Carpe diem mom

I’d like to be much more of a Carpe diem kind of mom.  The kind of mom that truly enjoys being interrupted in my tasks to dance, laugh or offer comfort.  A mom who delights in stopping and stooping to meet my child in whatever is most important to them in the moment.  A mom that is utterly delighted when my grown child messages me right as I am about to move on to the next agenda item of the day.  I am moving in that direction yet I have a ways to go.

Two of our sons are officially grown and have flown the nest– ie they have self supporting jobs, with benefits, and pretty much manage all of their affairs.  In this day and economy, this is something to truly celebrate.  With one of them, the transition is relatively fresh and almost complete.  The other day I was communicating a part of the transition plan and he wrote to me the following;  “the emails you begin with “since you are now a grown up” or something to that effect are typically less fun than a 16 year old might expect.”  I have been enjoying, smiling about and pondering that sentence ever since.

How many of us spend too much time longing for the future?  When we are toddlers, we want to be big kids.  When teenagers, we want to be adults.  We can wish our child’s life away longing for the next stage.  When facing an especially busy or difficult week, we convince ourselves that next week will be different…. On the flip side, we can spend tremendous energy and time wallowing in regrets of the past.  If only I had, sure wish I didn’t say/do that – this type of thinking gets us mired and stuck and unable to move forward.  Living in the here and now and taking in all that this moment has to offer is a challenge.  Yet it is a challenge that I want to embrace.

Each day, each moment in life is truly ripe with possibilities to seize, live and sometimes even savor.  When my heart and mind are too focused on the to-do list, the agenda, or the mistakes of the past, I can’t live in the present moment.  Yes, our minds must go to the past to learn and the future to hope and plan, but the majority of our time is best spent right in the here and now. I desire to live a much greater percentage of life in the present – as if I am slowly sipping and savoring a glass of fine wine.

PS. Just as I was almost finished writing this blog, one of our sweet daughters woke up and came downstairs.  Though the temptation was to put her off and finish my writing, I remembered what I was writing about (!) and went to join her face to face in the present moment on the couch.  She shared her dreams, her fears and we got to talk about how love can multiply – how we are all capable of loving more than one person at a time.  Sure am glad I got that time to be right in the moment with her.  If I had put her off, chances are that particular moment would have slipped away, maybe forever.

 

About inpursuitofatoolbox

I am a God lover, wife of Mark and mom to 5 incredible children.

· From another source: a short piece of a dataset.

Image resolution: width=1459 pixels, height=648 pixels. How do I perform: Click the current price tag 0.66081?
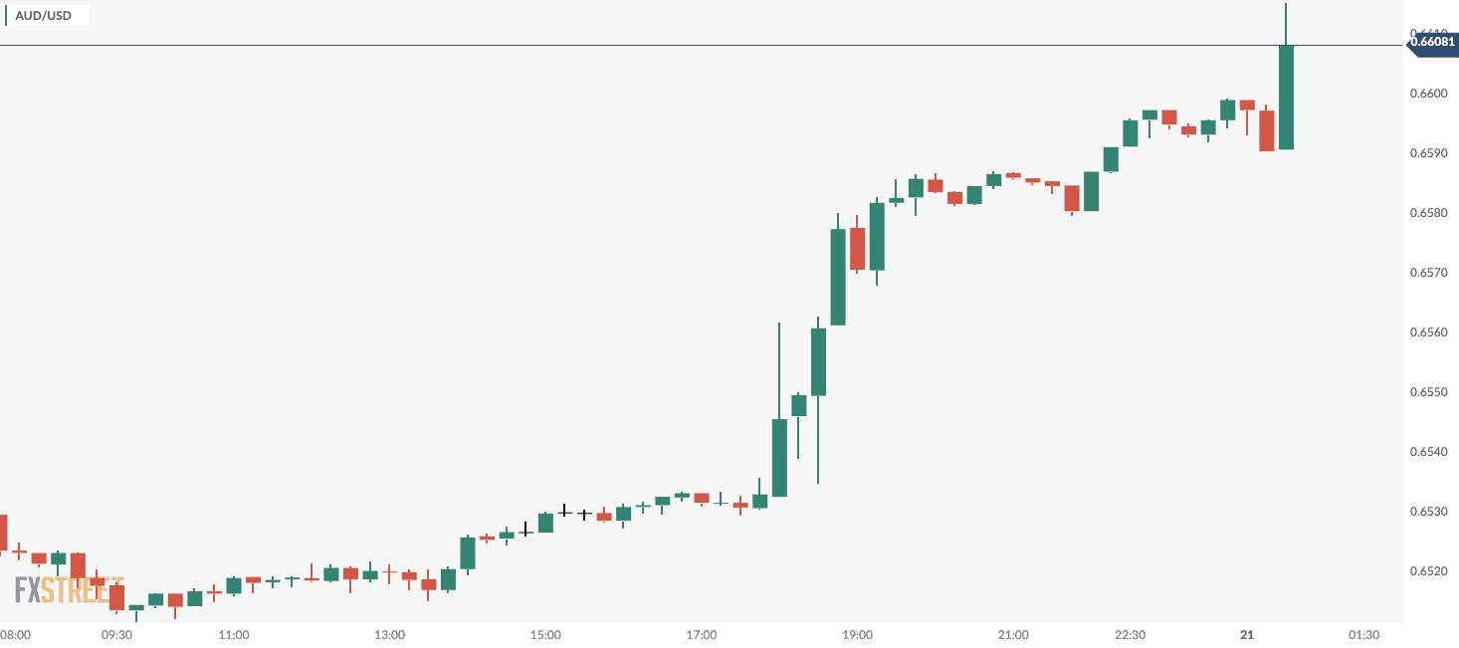pyautogui.click(x=1433, y=42)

Our 3 sons came to us by birth and our 2 daughters came through adoption.

Posted on July 22, 2012, in Uncategorized and tagged , , . Bookmark the permalink. 3 Comments.

  1. Tricia, this is where I’m trying to live my life, too. There is something about having grown children that causes me to realize that with the passing of time comes passing of opportunities. Recently I’ve heard from two of my adult sons that memories of my reading to them are among their happiest- and they weren’t talking about reading to them as toddlers, but rather reading to them while they washed dishes from books such as The Hobbit. I was so surprised but also challenged to pick up that habit with my two younger daughters now. Making moments, though, is different from seizing moments, and I so appreciate this reminder, much needed, to live in each moment with my children, and my grandchildren, and, shoot, I bet even my husband would appreciate it!

  2. This is so true. I find myself telling my 6-month-old to wait, hang on, just a minute… Constantly. And its not always for important stuff either. I wish I had more patience so I woud spend the time with her when I can.

    • Hey there, just popped onto your blog and saw your absolutely beautiful little girl. I have to admit that I was jealous of those days – they do fly by so quickly. I am sounding like an old person, but pretty soon, I’ll fit the label! Enjoy the precious moments with your beautiful little girl.